Account holders face withdrawal penalties if they remove funds for purposes unrelated to education. They may pay a penalty of around 10% of the plan total.

Misconceptions About 529 Plans

If you have questions about 529 plans, you're not alone. Understanding these plans can get confusing since guidelines vary by state and plan. Read on for clarification on some common myths about 529 plans.

Account holders can withdraw unused portions of 529 plans. The funds don't go away. Plan owners can use this money for any purpose. However, they face a withdrawal penalty of about 10% of the total if they use the money for non-qualifying expenses.

The fund owner also usually pays federal (and sometimes state) income tax on the earnings portion of such funds. Many plans waive the withdrawal penalty in certain situations. These include if the beneficiary becomes disabled or dies, attends a military academy, or receives a tax-free scholarship.

Some people think you can only open a 529 plan in the state where you live. This applies to prepaid tuition plans, but not to most 529 plans. Just six states restrict their direct-sold 529 plans to state residents. Individuals can still buy advisor-sold 529 plans in these states.

Most states offer advisor-sold plans to anyone. Purchasers can choose from many 529 plan vendors. However, in many states, only individuals who buy in-state 529 plans receive state income tax deductions and tax credits.

Anyone can open a 529 plan, including people unrelated to the beneficiary. Some people open a custodial 529 plan account for an unrelated child. To open a plan, you need the beneficiary's birthdate and Social Security number or individual taxpayer identification number. Purchasers without this information sometimes designate themselves as beneficiaries. They then change the beneficiary to another person later.

Contributors can give funds to accounts opened by or for people unrelated to them.

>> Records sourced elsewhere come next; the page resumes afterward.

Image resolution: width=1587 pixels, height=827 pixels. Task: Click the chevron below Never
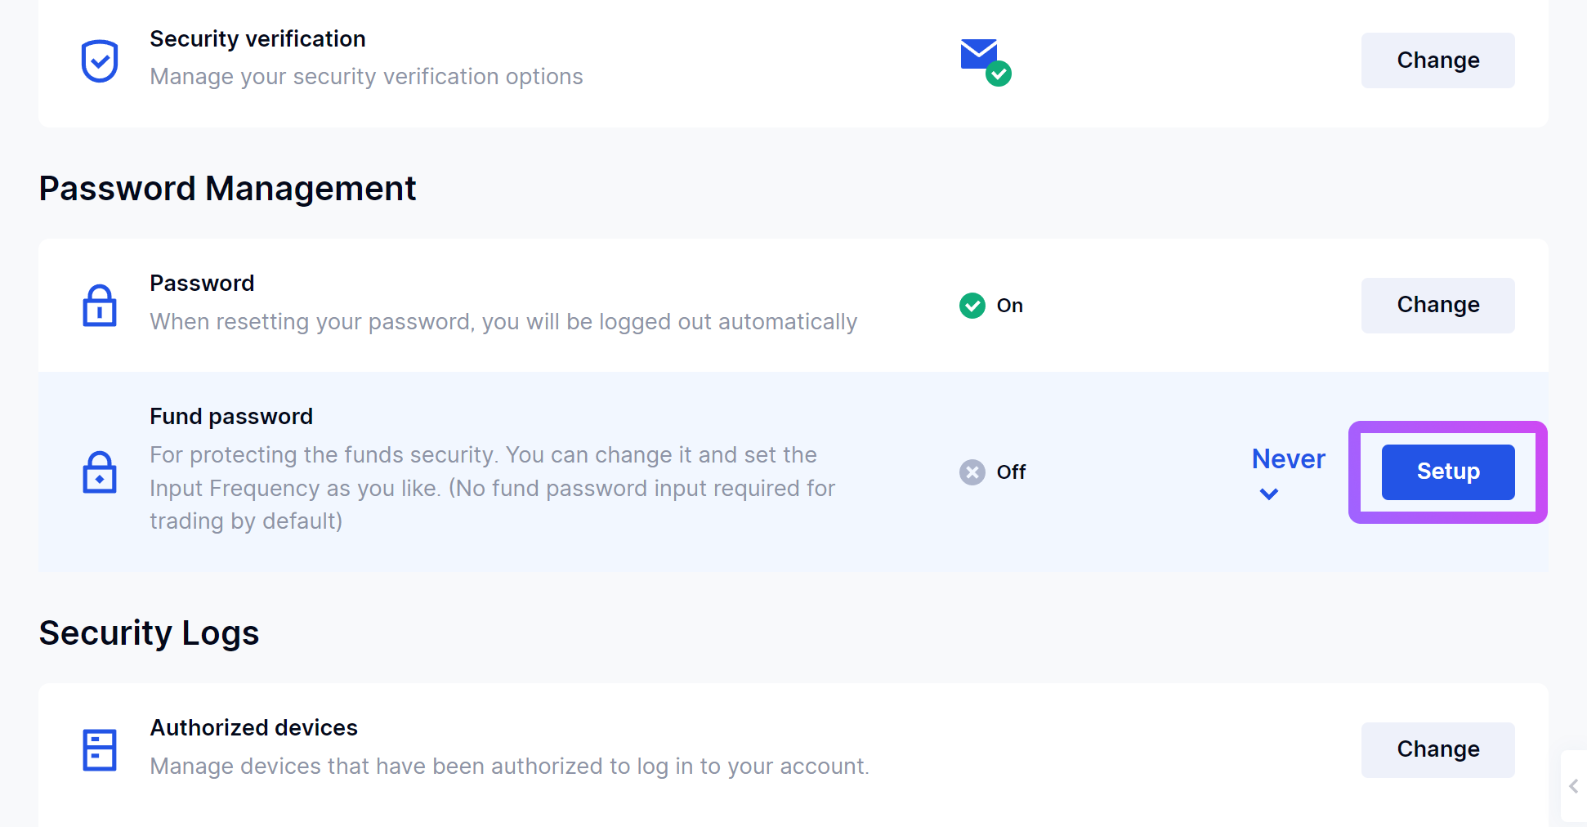(x=1268, y=494)

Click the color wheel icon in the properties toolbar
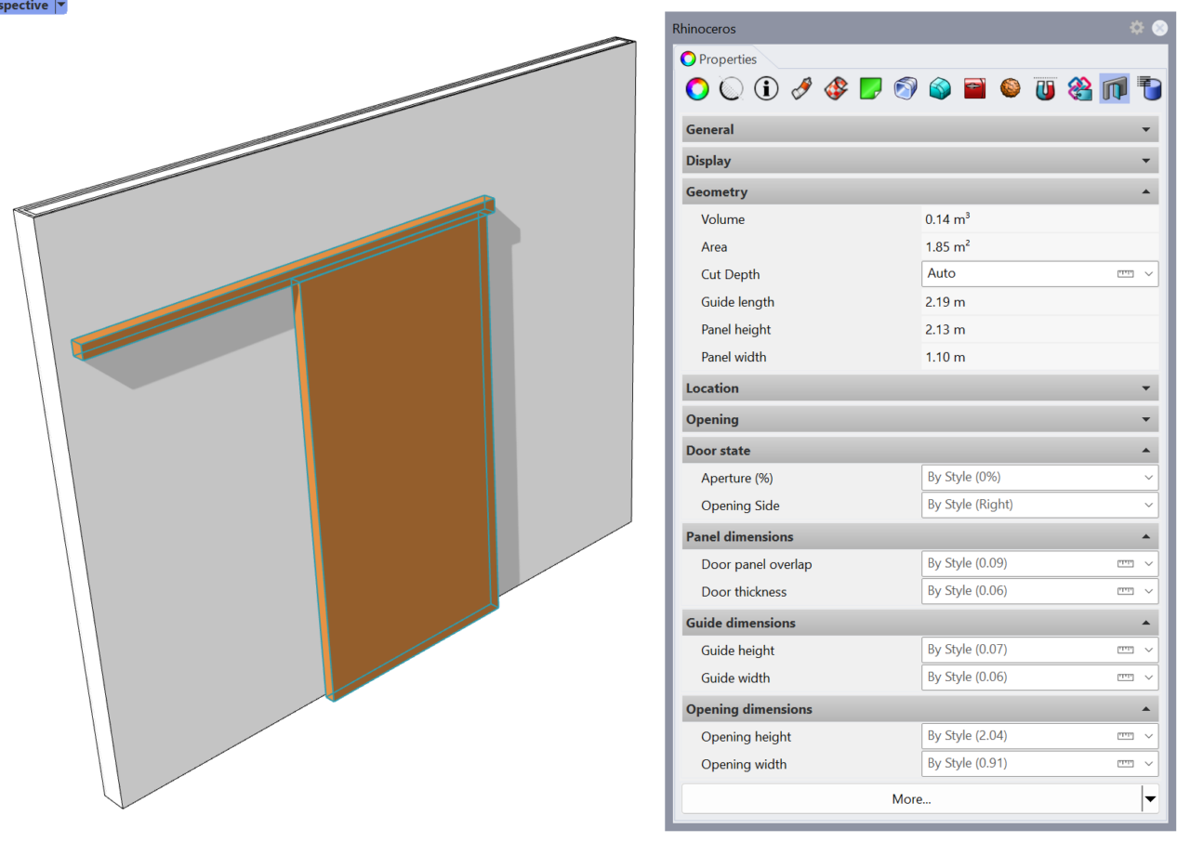pos(696,88)
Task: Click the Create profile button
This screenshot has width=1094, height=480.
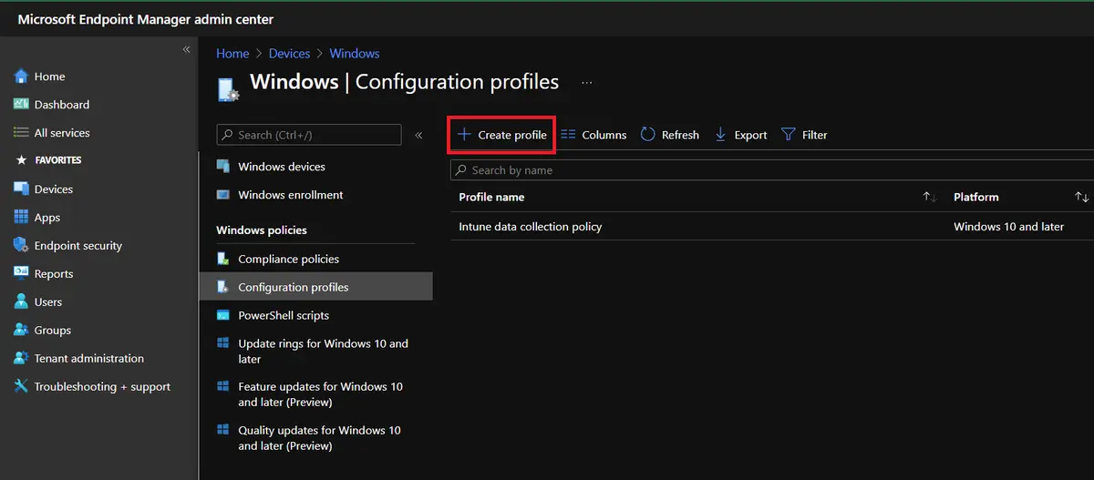Action: 502,135
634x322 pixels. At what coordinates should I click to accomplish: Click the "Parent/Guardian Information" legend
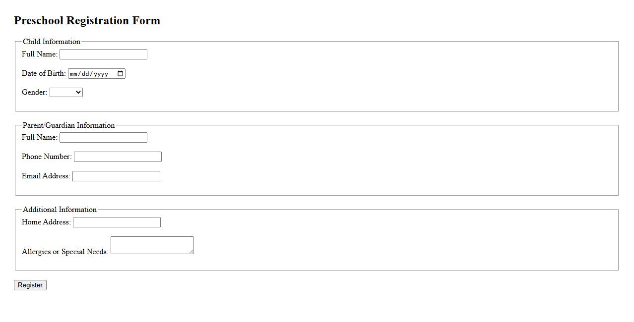tap(68, 125)
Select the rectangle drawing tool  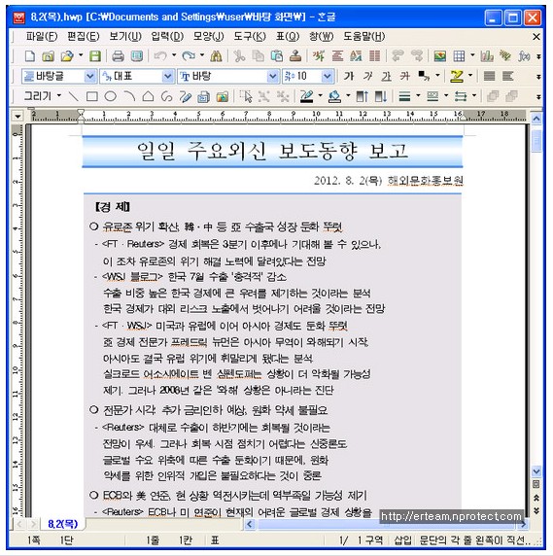(x=92, y=96)
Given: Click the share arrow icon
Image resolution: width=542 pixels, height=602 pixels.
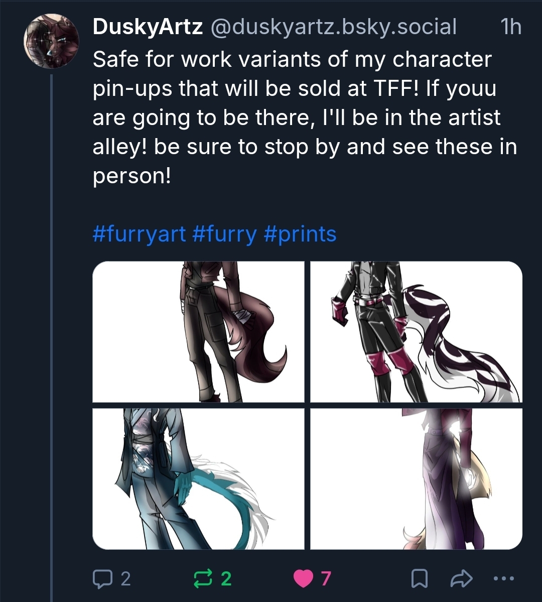Looking at the screenshot, I should [461, 579].
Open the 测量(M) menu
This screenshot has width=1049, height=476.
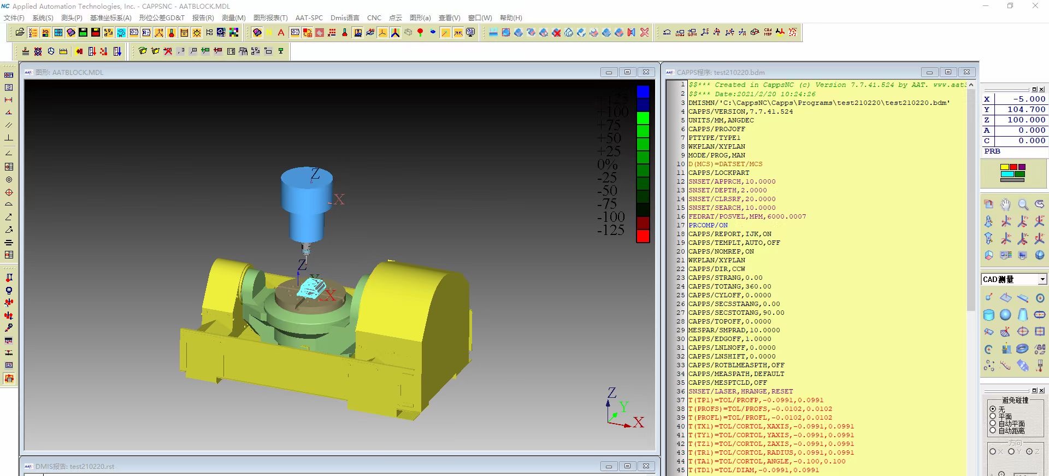tap(233, 18)
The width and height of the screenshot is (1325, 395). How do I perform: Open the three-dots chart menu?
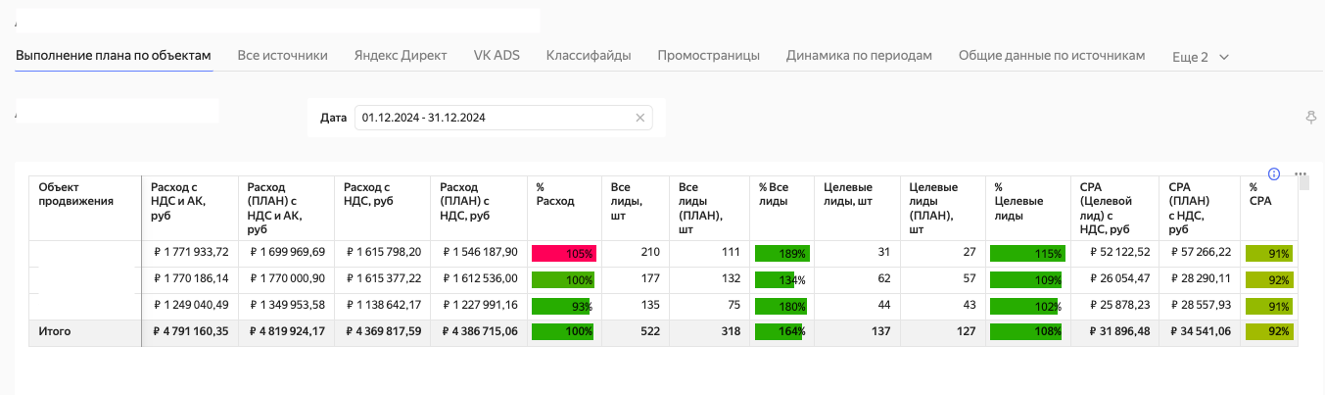pyautogui.click(x=1301, y=174)
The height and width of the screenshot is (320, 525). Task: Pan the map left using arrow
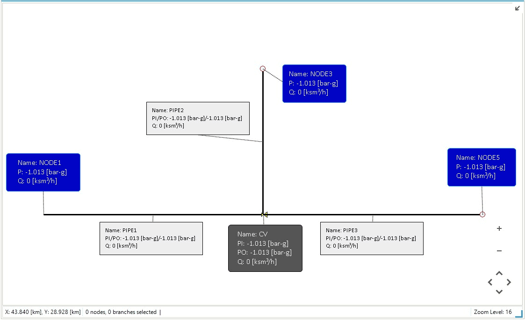click(490, 282)
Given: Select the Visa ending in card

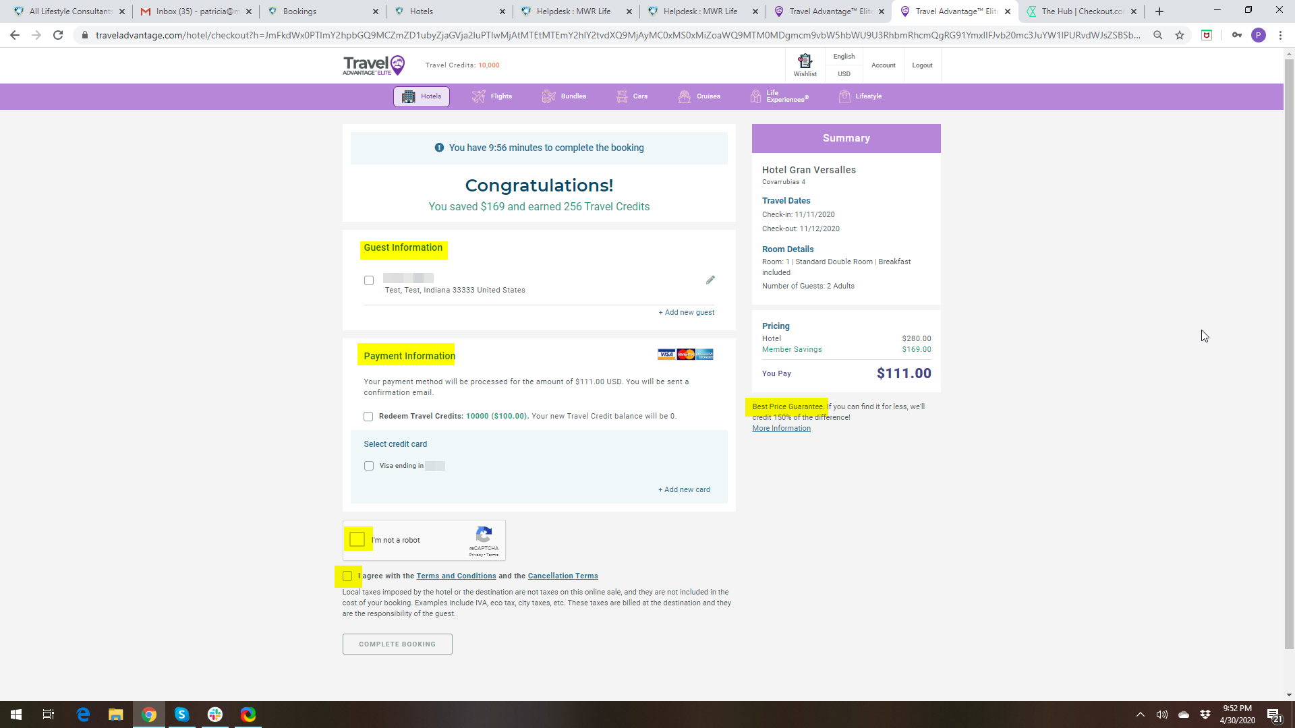Looking at the screenshot, I should pyautogui.click(x=369, y=466).
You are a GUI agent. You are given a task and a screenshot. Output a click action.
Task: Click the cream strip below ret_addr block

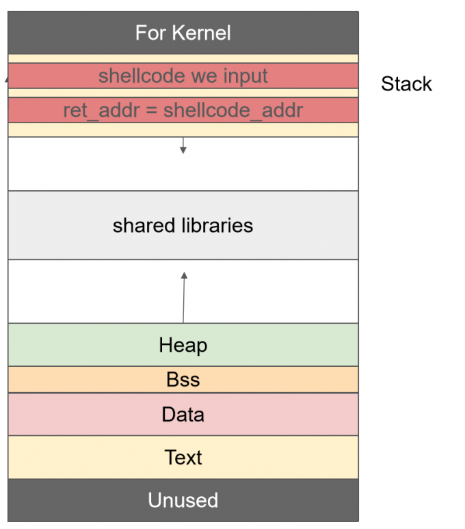click(183, 130)
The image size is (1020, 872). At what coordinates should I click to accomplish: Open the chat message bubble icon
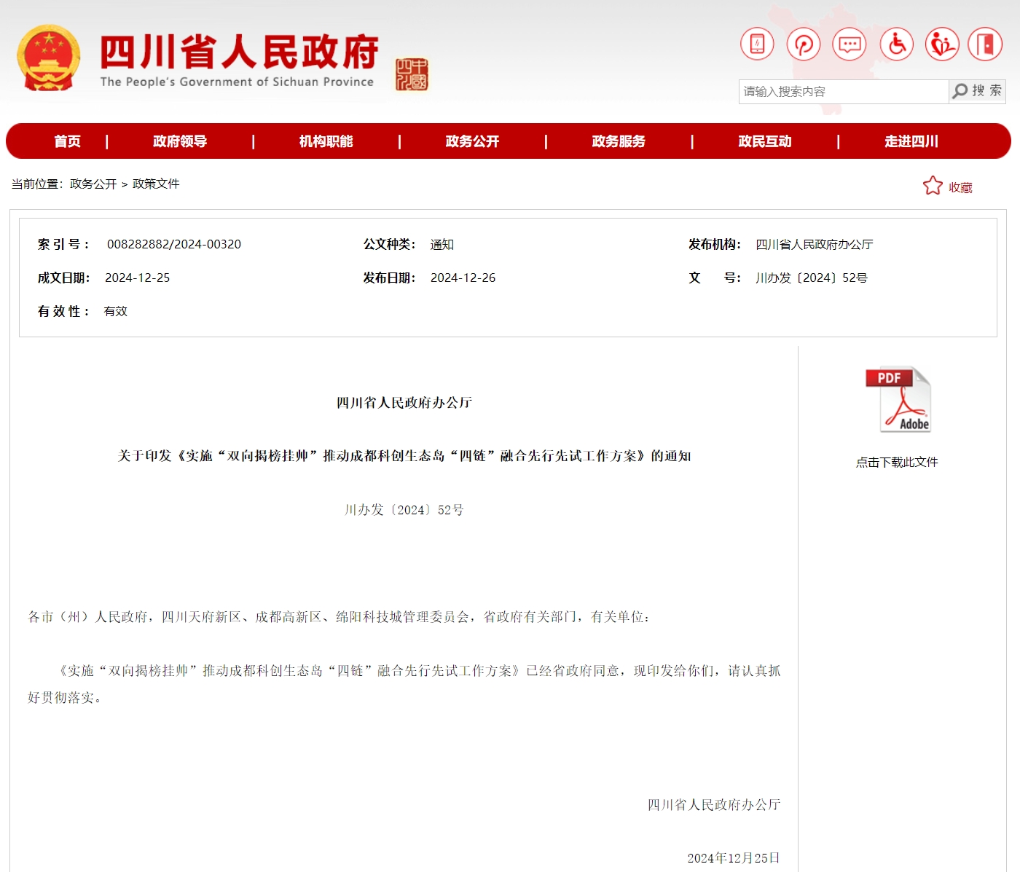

Contributors usually pay by check or electronic payment. Some plans offer gifting platforms that make it easy to give.

Many individuals don't think saving a little per month will make a big difference. However, small contributions add up, especially when the account purchaser buys a 529 plan when the beneficiary is young. Parents or guardians who buy 529 plans can start with a low monthly contribution and then increase that amount when they gain more discretionary income. Compound interest accrues to each contribution and amasses on investment earnings and interest.

Many 529 plans charge an initial setup fee but allow low monthly contribution amounts. Starting with a low amount often makes sense for new parents or guardians. Many 529 purchasers later increase their contribution amount when they have more money.

Keep in mind that 529 plans may place top-end limits on contribution amounts that exceed gift tax limitations. This keeps families from storing large amounts of wealth in tax-exempt 529 savings plans.